Search the records for the string "label" and return each line that has it.

___ RECORDED INFORMATION

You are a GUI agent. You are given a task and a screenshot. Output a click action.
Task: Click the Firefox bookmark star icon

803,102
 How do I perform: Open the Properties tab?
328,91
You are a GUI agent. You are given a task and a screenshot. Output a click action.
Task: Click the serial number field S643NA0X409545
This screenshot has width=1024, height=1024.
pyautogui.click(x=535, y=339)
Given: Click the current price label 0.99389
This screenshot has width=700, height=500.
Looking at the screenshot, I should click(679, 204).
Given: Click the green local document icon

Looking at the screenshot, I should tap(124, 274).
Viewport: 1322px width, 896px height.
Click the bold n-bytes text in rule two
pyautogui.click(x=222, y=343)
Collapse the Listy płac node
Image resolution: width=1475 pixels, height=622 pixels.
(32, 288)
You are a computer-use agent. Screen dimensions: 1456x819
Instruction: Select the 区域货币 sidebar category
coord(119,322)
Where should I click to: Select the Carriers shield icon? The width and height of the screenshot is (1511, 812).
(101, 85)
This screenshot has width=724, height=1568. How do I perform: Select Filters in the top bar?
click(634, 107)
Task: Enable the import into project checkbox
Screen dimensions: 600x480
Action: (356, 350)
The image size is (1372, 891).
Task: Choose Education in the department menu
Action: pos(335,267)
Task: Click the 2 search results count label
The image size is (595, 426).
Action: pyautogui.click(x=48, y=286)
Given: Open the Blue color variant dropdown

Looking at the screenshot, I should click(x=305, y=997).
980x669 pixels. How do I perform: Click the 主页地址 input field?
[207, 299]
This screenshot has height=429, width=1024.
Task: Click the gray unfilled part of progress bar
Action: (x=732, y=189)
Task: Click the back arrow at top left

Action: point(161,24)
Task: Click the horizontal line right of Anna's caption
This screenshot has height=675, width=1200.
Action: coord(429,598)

______

### SOLUTION TO THIS PROBLEM:
Given: Click the current price label 0.99389
Task: Click the 2 search results count label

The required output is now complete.